[WORK REQUIRED] Put the lines into a numbered list, starting with the line containing "This screenshot has width=854, height=454." and going on through the line containing "(458, 284).", leaving out blank lines and omitting the pictures.

---- GIVEN RECORDS

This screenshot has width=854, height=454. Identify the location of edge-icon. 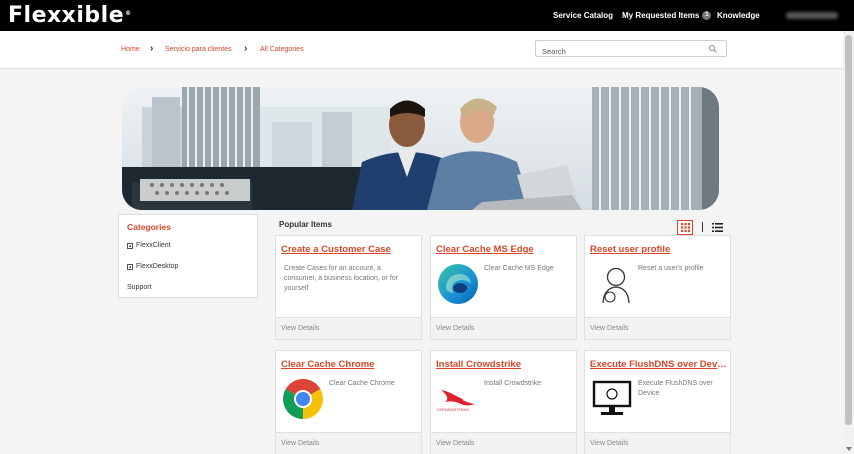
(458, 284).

--------
---- GIVEN RECORDS

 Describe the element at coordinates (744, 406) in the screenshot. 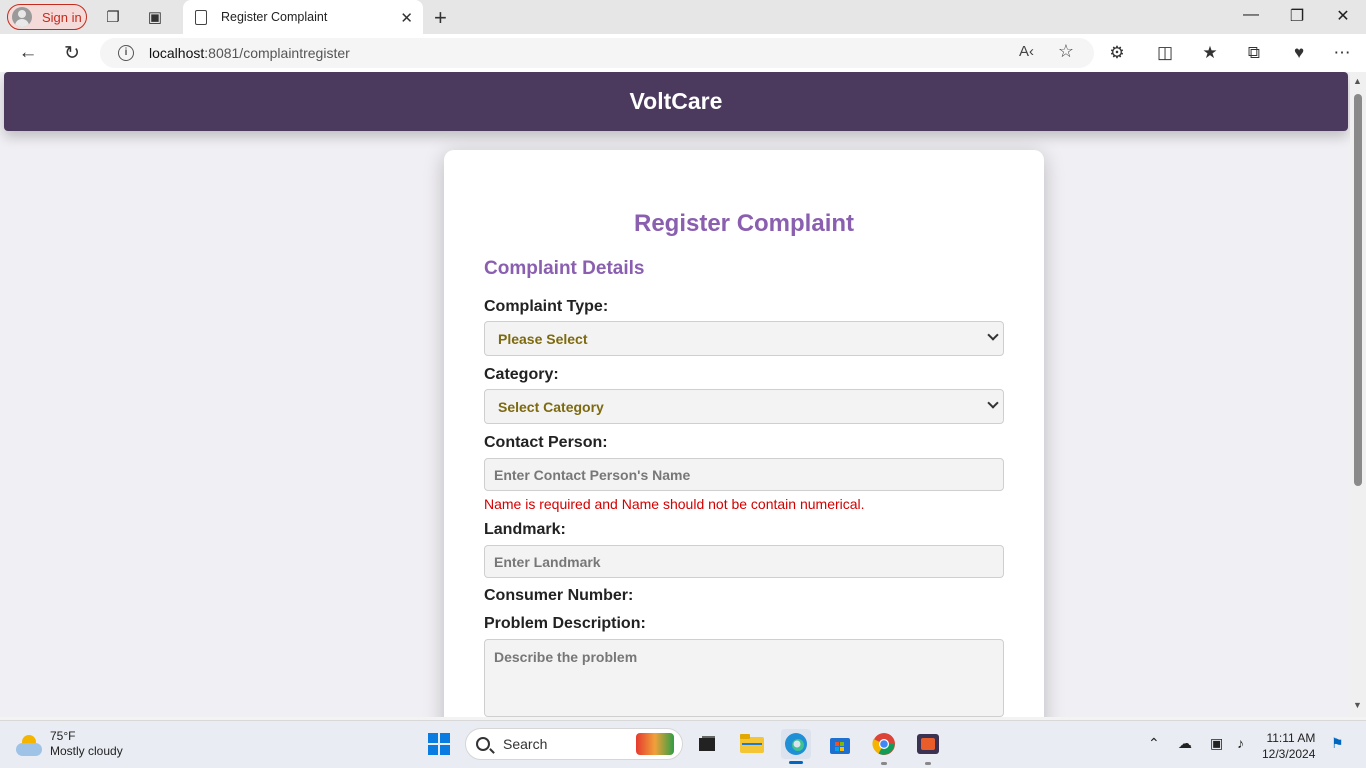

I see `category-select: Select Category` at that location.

--------
---- GIVEN RECORDS

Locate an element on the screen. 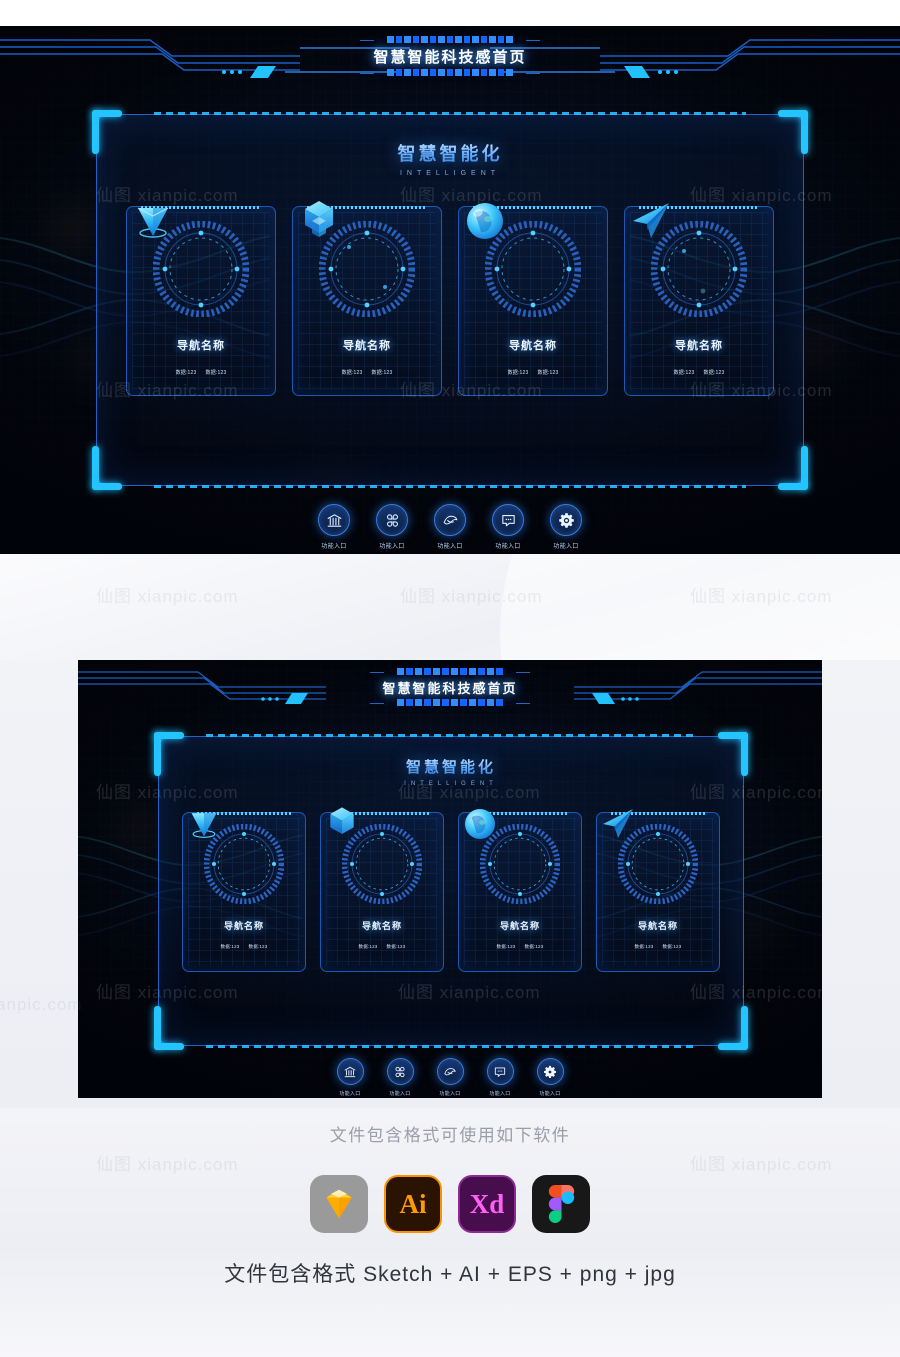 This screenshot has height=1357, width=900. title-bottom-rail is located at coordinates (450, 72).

--------

[TASK ANSWER]
1. This screenshot has width=854, height=454. Identify the location of edge-icon. 
2. (458, 284).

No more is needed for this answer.